Note: because of varying position sizes across trades, I’ve modified the pip totals to be expressed in 1 standard lot values (e.g. where I’ve traded 5 mini lots, I’ve halved the pip total for that trade; where I’ve traded 2 standard lots, I’ve doubled the pip total; traded 1 standard lot, left total unchanged, etc.).
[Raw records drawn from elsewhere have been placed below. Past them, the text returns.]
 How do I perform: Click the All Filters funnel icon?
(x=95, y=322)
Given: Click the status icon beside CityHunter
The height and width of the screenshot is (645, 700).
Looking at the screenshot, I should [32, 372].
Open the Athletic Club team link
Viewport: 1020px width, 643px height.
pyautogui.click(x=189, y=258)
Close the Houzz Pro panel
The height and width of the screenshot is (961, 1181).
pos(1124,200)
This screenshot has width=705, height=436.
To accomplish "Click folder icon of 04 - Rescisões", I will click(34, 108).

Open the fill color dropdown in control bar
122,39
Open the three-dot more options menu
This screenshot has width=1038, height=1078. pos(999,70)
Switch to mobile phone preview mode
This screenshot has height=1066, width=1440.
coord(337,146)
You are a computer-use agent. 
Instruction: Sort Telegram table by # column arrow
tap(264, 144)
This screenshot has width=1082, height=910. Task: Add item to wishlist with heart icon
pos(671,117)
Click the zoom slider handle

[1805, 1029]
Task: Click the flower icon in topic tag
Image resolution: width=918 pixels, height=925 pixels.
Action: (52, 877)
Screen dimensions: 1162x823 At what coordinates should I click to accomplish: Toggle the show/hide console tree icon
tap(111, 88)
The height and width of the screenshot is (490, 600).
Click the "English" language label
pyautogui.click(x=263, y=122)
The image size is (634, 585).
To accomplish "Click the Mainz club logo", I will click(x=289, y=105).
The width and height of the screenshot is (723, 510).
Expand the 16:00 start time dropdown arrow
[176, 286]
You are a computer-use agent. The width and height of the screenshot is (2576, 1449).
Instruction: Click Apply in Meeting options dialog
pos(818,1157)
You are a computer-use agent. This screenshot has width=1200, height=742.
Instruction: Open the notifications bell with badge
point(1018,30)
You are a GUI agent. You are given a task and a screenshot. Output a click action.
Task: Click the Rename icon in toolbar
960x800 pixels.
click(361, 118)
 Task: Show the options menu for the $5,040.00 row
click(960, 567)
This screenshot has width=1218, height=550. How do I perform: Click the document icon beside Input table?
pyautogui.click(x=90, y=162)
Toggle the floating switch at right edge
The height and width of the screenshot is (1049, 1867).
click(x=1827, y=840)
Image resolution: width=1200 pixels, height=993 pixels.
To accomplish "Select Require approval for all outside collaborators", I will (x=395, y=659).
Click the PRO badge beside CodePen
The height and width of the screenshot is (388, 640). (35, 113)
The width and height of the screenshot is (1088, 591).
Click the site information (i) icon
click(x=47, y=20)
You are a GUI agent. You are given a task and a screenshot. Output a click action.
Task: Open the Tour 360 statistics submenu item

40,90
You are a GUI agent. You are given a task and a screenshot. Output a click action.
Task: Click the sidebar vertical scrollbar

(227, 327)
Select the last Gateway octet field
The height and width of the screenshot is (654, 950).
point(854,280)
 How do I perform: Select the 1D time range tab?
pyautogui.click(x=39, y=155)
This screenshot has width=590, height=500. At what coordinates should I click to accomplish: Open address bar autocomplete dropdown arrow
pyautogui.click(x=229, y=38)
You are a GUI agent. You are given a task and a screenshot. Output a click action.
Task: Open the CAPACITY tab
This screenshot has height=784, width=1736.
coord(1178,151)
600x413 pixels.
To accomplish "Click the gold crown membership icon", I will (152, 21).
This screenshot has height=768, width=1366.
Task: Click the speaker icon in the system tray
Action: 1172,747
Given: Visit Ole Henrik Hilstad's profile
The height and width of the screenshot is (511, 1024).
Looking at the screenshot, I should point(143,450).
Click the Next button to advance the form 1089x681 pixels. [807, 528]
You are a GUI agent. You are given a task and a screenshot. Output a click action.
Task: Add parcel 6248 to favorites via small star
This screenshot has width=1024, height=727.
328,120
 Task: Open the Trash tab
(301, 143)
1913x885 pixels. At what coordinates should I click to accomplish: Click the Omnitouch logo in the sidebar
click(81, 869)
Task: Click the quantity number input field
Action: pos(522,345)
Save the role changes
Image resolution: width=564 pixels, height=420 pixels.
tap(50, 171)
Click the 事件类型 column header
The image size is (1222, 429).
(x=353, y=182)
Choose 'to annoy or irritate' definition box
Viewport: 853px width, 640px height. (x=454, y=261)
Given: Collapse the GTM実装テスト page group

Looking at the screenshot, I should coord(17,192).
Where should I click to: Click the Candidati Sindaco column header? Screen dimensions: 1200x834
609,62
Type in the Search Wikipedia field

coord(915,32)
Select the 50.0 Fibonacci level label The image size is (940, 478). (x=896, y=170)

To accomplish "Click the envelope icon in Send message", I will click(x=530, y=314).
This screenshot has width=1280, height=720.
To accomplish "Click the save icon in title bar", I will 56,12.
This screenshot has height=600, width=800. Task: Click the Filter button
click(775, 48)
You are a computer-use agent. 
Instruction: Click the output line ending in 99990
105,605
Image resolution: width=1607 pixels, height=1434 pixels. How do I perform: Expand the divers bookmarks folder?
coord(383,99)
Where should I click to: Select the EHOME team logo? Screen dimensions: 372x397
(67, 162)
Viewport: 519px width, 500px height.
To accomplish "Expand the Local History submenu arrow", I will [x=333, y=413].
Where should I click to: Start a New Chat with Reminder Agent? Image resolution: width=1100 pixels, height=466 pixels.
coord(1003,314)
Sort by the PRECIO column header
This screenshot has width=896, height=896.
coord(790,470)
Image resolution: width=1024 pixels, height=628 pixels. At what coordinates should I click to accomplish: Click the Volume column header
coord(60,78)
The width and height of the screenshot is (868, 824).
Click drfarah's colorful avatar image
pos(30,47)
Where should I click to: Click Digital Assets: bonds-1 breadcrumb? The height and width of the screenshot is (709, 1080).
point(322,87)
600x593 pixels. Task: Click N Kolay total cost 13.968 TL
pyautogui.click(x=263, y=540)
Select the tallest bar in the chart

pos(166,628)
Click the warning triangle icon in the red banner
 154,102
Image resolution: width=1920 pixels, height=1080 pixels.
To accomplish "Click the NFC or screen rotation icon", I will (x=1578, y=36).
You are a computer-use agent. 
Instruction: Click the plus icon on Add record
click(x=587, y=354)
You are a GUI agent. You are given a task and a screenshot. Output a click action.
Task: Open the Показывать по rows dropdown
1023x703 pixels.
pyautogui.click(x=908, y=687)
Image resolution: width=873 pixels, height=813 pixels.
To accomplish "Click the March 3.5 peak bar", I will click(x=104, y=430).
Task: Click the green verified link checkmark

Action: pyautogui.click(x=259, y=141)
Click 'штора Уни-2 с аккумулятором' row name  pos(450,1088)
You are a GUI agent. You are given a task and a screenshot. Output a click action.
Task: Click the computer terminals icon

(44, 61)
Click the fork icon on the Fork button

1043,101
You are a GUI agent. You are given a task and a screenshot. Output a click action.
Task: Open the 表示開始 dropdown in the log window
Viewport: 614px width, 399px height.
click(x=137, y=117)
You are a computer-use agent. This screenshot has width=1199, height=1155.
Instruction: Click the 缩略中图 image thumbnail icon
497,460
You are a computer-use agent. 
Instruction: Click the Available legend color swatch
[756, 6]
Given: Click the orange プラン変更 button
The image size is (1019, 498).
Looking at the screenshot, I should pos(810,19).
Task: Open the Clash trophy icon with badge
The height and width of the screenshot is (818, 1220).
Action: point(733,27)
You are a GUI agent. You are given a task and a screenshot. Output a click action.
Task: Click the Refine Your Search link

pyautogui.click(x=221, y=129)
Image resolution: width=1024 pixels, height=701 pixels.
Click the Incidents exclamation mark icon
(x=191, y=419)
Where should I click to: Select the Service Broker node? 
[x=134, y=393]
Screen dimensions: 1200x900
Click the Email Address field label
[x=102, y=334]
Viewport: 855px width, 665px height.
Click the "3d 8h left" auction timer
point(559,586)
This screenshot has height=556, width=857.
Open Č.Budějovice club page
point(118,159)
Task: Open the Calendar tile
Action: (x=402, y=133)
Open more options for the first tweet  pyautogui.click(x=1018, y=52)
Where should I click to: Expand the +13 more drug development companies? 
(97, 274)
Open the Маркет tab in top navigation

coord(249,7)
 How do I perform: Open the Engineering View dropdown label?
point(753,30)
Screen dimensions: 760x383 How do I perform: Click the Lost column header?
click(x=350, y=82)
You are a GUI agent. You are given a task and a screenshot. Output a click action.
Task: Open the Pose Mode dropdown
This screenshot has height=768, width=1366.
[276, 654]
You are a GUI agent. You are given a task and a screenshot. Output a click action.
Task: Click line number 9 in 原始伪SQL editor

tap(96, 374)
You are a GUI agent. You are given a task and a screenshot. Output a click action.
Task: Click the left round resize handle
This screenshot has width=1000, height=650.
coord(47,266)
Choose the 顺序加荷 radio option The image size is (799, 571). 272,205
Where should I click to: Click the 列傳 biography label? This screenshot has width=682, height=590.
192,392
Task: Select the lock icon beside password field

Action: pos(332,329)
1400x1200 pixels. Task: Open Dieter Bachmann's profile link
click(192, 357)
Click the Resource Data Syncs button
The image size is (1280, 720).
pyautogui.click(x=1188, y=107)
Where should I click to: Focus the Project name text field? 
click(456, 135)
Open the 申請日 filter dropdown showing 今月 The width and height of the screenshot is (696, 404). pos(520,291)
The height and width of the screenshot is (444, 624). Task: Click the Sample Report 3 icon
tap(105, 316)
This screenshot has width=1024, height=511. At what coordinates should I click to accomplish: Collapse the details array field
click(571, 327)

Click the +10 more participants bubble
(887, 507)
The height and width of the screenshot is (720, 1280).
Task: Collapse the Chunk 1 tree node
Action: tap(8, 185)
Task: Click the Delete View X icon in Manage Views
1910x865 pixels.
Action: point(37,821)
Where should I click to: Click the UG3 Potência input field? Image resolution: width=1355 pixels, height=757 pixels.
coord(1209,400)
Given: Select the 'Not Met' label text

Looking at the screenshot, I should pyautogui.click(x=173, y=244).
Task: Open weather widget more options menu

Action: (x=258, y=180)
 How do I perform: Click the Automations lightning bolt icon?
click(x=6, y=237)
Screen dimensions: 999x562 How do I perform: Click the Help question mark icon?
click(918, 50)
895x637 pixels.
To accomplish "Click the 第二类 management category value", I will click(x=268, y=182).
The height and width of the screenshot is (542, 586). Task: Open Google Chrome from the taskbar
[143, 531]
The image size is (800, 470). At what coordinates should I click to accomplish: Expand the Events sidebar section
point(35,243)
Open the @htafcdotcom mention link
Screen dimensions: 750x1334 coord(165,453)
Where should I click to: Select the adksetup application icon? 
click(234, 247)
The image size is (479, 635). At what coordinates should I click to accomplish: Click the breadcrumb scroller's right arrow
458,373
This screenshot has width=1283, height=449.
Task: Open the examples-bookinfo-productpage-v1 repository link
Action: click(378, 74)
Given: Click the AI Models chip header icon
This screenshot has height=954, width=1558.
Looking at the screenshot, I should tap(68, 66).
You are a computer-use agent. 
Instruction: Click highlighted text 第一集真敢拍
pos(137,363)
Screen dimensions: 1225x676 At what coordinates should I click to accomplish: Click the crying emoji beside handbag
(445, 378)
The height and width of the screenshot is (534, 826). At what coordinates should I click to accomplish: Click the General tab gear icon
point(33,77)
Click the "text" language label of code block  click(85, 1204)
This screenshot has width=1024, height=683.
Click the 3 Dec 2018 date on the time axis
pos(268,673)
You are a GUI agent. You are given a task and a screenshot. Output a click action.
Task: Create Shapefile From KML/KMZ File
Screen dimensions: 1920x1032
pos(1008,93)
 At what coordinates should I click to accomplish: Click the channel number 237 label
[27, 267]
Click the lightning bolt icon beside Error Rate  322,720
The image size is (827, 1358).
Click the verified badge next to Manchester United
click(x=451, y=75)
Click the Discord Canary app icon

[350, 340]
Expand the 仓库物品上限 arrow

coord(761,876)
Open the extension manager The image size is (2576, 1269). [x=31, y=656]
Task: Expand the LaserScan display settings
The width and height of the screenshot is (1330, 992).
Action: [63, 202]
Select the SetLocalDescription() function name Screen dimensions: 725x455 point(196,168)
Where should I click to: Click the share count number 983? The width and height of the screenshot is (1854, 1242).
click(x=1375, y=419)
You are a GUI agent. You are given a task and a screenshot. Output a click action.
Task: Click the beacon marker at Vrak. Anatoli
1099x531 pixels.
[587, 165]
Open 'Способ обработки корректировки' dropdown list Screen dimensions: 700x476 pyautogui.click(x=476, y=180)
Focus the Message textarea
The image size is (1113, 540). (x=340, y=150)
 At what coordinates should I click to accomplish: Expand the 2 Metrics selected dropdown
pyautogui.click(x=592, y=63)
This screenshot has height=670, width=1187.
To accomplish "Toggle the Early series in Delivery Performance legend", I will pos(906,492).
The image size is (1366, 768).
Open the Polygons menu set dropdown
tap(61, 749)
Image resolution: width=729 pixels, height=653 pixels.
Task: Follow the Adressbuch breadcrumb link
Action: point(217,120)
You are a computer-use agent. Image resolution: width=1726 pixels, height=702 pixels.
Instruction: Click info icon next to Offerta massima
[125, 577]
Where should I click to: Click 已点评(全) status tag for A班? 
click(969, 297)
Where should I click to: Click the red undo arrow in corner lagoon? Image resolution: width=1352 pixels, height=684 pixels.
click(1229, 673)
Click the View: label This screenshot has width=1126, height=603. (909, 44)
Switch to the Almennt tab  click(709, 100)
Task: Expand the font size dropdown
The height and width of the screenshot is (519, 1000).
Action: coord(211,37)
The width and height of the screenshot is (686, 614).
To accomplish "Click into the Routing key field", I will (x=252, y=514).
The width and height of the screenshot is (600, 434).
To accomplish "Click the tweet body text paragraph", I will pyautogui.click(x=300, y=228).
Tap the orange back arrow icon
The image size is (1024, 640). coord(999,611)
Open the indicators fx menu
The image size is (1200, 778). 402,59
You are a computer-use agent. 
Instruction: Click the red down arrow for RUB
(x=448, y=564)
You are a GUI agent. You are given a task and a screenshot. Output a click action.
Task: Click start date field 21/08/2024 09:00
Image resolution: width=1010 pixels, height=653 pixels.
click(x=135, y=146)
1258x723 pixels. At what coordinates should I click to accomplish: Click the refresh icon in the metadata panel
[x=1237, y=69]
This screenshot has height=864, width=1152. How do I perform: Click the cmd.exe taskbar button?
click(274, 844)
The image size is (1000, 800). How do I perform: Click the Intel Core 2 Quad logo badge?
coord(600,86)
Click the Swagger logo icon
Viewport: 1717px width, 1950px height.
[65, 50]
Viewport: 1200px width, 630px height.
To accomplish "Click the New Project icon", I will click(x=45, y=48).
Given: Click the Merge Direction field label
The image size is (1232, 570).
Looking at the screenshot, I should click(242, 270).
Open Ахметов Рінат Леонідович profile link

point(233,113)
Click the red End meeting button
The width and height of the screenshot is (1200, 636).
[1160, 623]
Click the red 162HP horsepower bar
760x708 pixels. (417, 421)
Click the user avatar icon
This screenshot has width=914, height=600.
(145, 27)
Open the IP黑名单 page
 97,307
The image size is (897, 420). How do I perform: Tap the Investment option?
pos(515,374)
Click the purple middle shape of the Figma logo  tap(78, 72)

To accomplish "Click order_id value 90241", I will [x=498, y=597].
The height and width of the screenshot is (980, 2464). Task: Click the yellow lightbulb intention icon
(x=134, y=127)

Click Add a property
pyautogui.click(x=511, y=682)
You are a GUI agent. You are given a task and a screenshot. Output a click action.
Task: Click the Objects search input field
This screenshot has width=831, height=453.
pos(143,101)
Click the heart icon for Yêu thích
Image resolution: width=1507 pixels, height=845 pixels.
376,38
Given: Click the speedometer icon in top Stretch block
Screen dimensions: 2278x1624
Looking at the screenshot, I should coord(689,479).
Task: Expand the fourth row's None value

    USD/CHF: +197; 5 W/0 L
    EUR/CHF: -16; 0 W/ 1 L
    GBP/CHF: +184; 7 W/3 L
    CAD/JPY: -105; 1 W/4 L
    EUR/JPY: -84; 4 W/4 L
    GBP/JPY: +816; 14 W/7 L
    AUD/JPY: +255; 3 W/1 L
    USD/JPY: +213; 9 W/0 L
    EUR/AUD: -127; 2 W/4 L
    EUR/GBP: +97; 2 W/0 L
    EUR/USD: +487; 5 W/2 L
    AUD/USD: +324; 3 W/0 L
    NZD/USD: +218; 7 W/2 L
    GBP/USD: +192; 3 W/0 L
    EUR/CAD: +139; 3 W/0 L
    USD/CAD: -235; 3 W/4 L

Even though USD/CAD and I aren’t friends at the moment, along with Week 14 with +393 pips, 12 W/7 L, April (well, the last 30 trading days, including 03/30-03/31 and 05/01-05/02) was an incredibly good month:

  • 2948 pips
  • 122 trades on 16 pairs: 83 Wins; 32 Losses
  • Win %: 68.03%

Weeks 17 and 18 went particularly well, with close to 20% of net pips earned in the month coming from last week’s GBP/JPY trades alone. For whatever reason, EUR/AUD continues to be a problematic pair (still haven’t quite figured this out; and no, it isn’t the spread), while USD/CAD’s choppy range-bound action chewed me up bit by bit and every time I came back asking for more. Neither market price action or personal performance on CAD/JPY is 100% correlated to what’s going on w/ the USD/CAD, but the relationship there can’t be missed; except sometimes when I defy reason and do miss it.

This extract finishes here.